Whilst Art. 10(1) TEU is not likely to be the legal epicentre in the case of the infringement proceedings around Lex Tusk (but rather the right to stand for elections, as pointed out by Vissers), it is nevertheless illustrative for why tying the EU’s defence of democracy to the direct enforcement of Art. 10 TEU warrants caution. In particular, in light of the EU being the dynamic, indeterminate, multi-level polity that it is, EU militant democracy ought to be careful not to cut off democratic experimentalism and the inherent openness of democracy to change and take different forms across its Member States (e.g. a participatory rather than a representative model). Any militant-democratic legal framework, including that of the EU, should be designed in a way that prevents as much as possible a conflation between actions that attack the moral principles at the core of democracy altogether, and those who merely question whether present institutional models are the most suitable ones to give effect to those principles. The direct enforcement of Art. 10 TEU carries with it the in-built danger of militant democracy to catch both types of actions alike – a danger which needs to be highlighted as a matter of principle, even if there is little doubt as to which of these two categories the Polish Lex Tusk falls under.

The way ahead for EU militant democracy

At this point, we do not know yet how the Commission will spell out its democracy plea and what kind of approach the Court will take in interpreting the principle of democracy and the concrete legal obligations for Member States stemming from Art. 10 TEU (assuming this case will be referred to the Court). Therefore, this is a good time to highlight the broader normative and legal challenges that come with militant democracy and the direct enforcement of the principle of democracy in the EU legal order, for which the case of Lex Tusk might pave the way. As pointed out above, the Commission’s increasing assertiveness in defending the principle of democracy as the one under threat in different ways across Member States is, in many regards, a positive development.
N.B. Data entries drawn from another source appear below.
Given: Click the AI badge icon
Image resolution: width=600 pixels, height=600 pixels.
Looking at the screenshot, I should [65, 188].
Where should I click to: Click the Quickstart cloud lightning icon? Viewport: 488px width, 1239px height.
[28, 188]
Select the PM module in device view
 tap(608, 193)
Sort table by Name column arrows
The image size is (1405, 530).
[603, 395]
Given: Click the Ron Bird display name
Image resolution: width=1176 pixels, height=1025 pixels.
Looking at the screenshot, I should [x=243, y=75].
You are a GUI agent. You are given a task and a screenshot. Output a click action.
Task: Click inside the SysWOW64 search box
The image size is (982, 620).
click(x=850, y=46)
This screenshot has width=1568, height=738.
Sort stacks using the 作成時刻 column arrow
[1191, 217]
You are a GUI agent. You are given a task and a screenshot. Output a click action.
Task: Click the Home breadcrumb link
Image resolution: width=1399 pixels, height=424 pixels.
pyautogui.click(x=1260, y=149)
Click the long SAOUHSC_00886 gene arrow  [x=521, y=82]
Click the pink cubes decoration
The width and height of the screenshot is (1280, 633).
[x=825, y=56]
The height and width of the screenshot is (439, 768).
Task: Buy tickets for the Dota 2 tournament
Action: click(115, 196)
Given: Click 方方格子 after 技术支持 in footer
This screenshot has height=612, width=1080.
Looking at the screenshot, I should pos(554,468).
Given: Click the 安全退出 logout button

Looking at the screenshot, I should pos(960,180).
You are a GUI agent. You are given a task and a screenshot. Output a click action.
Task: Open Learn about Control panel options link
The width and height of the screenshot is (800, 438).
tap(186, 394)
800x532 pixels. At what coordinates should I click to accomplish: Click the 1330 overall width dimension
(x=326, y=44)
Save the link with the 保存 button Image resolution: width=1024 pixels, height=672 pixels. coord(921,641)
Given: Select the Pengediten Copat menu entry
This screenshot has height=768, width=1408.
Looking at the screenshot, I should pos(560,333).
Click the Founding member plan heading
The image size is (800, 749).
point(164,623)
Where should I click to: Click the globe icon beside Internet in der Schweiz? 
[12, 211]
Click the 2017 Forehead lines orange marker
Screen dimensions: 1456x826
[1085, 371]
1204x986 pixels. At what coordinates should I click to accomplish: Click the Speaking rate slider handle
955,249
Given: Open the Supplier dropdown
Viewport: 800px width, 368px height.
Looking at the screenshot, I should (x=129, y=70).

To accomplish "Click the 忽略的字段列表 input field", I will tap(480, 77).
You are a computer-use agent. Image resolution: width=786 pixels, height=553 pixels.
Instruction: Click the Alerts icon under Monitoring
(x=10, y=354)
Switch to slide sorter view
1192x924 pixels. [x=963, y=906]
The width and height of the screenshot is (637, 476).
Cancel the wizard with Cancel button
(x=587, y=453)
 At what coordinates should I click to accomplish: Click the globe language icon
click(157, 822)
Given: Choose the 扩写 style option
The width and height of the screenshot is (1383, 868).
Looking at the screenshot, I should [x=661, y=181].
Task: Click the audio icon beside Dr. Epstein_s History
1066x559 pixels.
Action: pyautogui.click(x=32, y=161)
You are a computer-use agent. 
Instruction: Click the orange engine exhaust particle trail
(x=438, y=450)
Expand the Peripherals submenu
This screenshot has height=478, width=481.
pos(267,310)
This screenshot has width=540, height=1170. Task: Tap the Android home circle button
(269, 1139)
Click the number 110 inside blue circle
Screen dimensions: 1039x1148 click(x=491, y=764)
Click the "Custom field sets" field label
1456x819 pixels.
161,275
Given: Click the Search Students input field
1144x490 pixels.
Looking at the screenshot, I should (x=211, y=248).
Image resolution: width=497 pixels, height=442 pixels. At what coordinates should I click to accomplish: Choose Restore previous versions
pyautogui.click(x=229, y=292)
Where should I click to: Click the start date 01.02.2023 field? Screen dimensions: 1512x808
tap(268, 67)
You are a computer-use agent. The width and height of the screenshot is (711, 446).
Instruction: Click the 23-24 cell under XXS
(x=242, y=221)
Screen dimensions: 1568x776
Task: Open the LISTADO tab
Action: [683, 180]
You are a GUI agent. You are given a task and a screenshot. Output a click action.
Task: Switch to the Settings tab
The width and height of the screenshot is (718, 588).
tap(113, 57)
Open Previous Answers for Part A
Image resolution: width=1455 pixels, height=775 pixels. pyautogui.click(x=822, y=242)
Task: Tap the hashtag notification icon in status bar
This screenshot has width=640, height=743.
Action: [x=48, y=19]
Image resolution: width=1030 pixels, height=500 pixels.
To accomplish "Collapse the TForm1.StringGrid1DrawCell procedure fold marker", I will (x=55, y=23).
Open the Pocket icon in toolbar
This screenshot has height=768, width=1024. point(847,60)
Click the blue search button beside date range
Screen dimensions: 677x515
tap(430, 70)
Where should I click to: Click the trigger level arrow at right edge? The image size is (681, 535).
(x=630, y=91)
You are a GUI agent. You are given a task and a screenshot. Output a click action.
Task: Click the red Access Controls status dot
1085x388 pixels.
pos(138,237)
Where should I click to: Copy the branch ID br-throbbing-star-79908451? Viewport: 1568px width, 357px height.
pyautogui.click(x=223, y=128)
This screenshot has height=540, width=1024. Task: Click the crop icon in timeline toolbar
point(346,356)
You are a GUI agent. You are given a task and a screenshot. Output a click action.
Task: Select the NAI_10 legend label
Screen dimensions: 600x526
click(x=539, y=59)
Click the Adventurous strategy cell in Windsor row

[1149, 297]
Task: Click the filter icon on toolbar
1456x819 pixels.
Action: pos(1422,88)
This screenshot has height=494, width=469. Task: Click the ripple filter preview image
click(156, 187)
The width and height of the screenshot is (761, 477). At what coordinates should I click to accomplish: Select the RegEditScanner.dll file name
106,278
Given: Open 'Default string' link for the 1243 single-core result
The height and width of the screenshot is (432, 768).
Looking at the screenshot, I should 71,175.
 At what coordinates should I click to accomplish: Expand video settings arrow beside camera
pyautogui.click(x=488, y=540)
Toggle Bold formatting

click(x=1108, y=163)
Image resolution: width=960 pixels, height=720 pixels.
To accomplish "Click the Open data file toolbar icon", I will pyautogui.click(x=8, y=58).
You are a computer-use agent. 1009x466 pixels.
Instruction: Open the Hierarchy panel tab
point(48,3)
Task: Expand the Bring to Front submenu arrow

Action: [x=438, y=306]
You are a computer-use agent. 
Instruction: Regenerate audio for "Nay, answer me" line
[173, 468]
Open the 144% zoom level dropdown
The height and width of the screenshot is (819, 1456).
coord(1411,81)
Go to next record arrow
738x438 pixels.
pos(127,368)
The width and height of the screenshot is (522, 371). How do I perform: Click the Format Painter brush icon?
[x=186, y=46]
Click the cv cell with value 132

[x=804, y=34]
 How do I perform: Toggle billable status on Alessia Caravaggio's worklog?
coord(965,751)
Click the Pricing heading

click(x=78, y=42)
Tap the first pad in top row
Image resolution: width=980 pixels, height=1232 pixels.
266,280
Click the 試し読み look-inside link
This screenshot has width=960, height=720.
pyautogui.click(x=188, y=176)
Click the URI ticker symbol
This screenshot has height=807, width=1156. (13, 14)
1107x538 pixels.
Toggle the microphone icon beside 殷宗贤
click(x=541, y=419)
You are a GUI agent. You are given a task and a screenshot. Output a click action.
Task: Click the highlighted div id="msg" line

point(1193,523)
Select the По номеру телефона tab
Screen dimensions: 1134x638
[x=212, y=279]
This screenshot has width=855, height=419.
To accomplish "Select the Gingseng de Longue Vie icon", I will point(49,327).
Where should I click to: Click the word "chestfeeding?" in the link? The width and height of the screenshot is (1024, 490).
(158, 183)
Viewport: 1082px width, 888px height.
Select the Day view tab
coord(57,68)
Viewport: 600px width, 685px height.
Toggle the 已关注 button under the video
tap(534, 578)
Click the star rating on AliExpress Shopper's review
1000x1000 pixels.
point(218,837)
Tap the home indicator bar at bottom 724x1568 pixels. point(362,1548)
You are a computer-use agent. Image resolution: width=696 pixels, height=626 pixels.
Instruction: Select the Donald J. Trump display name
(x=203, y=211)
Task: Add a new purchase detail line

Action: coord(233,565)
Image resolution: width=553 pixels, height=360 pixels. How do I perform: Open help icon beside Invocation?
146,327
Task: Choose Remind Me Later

However, if and when the Court is asked to provide a binding reading of the principle of democracy for the EU’s pluralist, multi-level polity, this reading ought to be one that does not foreclose democratic change and context-specific solutions to political challenges at the national level. Defending democracy in a way that remains in line with the nature of democracy as the dynamic, ever-evolving form of self-government that it is implies walking a normative tightrope: setting a legal and temporal threshold for when change through the democratic process is no longer possible and intervention is warranted, all whilst not curtailing (even radical) changes to the institutional status quo that remain in line with the moral principles on which democracy is based.


1 Note: In the past, the Commission has frequently been accused of doing ‘Too little too late’ about the violations of its founding principles in Member States like Poland.
2 Note: The emphasis on reversibility as the key quality of democracy goes back to Karl Popper’s Open Society and its Enemies. With regard to militant democracy, Issacharoff also builds his normative argument around a notion close to reversibility, namely that of renewal. See Samuel Issacharoff, Fragile Democracies Contested Power in the Era of Constitutional Courts (Cambridge University Press 2015).
3 Bastiaan Rijpkema, Militant Democracy : The Limits of Democratic Tolerance (Routledge 2018).
4 Patrick Nitzschner, ‘On Militant Democracy’s Institutional Conservatism’ [2023] Philosophy & Social Criticism 1-21.